Continuou explicando que por Guru, Krishna Prasada, Puja e misericórdia imotivada é que é lançada a semente da trepadeira do amor a Deus. Se nosso coração for fértil, essa semente germinará na forma de Srhada (princípio pela busca espiritual), sendo que de Srhada nasce Sadhusanga (querer associar-se com os devotos), do qual surge Bhajana (que é o desejo de se executar serviços devocionais), e daí surge Anartha Nivriti, que é a cessação dos anarthas (vícios e maus hábitos). Disse, o palestrante, que esse serviço devocional dá a energia para se desfazer os anarthas, surgindo, daí, Nista, que é o desvinculamento do mundo material, quando ficamos estáveis. Disse Maharaj que uma pessoa que pratica Bhajan fica livre da paixão e da ignorância, tornando-se satisfeita. 

  

Explicou que, neste mundo material, a única forma de se ter felicidade é se situar no modo da bondade, e daí, uma vez fixos, entramos num estado de ruchi (criando gosto pelas coisas de Krishna), o que viabiliza o surgimento de bhava (fruto do amor a Deus), e daí entramos em Bhakti. 

Continuou, Chandramukha Swami, ensinando que Krishna diz que aquele que compreende Sua opulência se engaja em serviço devocional puro. Assim, o conhecimento védico não é apenas para informação e sim para transformação, de forma que compreensão verdadeira transforma o devoto. 

Recordou que há 40 anos as milhões de almas do ocidente não tinham a oportunidade de ouvir sobre Krishna, e que pelo esforço de Srila Prabhupada tudo isso é possível hoje.

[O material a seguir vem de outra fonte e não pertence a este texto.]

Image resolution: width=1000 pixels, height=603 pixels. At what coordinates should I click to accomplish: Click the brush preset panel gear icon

Explicou que muitos podem ter conhecimento acerca da consciência de Krishna, mas quem quer se aprofundar tem a oportunidade de avançar muito (retornando ao mundo espiritual).  

Maharaj disse que, quando é dito que o devoto puro não volta a nascer nesse mundo material, isso quer dizer que ele não mais sofrerá com inveja, doença, luxúria e os demais perigos desse mundo material. Nesse ponto o palestrante ressaltou a importância da canção Jivjago, apontando a importância da alma acordar de sua condição material, dos braços da bruxa Maya.  

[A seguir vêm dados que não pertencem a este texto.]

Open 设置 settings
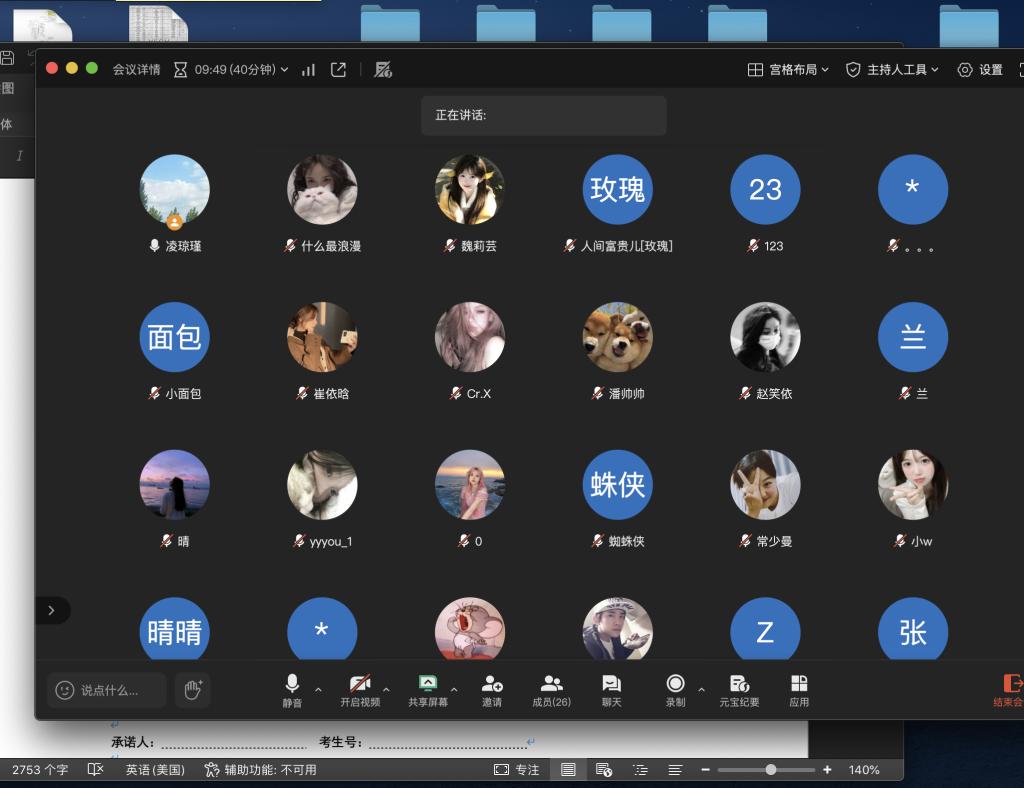 (980, 70)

Alertou a platéia que temos de superar essas identificações materiais que temos, de forma que devemos praticar serviço devocional de uma forma mais profunda. Argumentou que temos muitos templos, facilidades para escapar desse mundo (não um “escapar” de uma forma negativista, mas sim num espírito de ir para um lugar onde não existem todas as misérias material). 

Explicou que é muito importante para o cantar do Maha Mantra se desfazer das 10 ofensas, mas cantando os nomes de Caitanya não há ofensas. Cantamos o Maha Mantra porque o Senhor Caitanya veio para pregar as glórias do cantar do Maha Mantra. 

Assim, cantamos Jaya Sri Krishna Caitanya Prabhu Nityananda Sri Advaita Gadadhara Sri Vasadi Gaura Bhakta Vrinda como uma forma de alcançar o verdadeiro significado do cantar do Maha Mantra. 

Terminando assim sua explanação, Chandra Mukha Swami abriu para perguntas e respostas.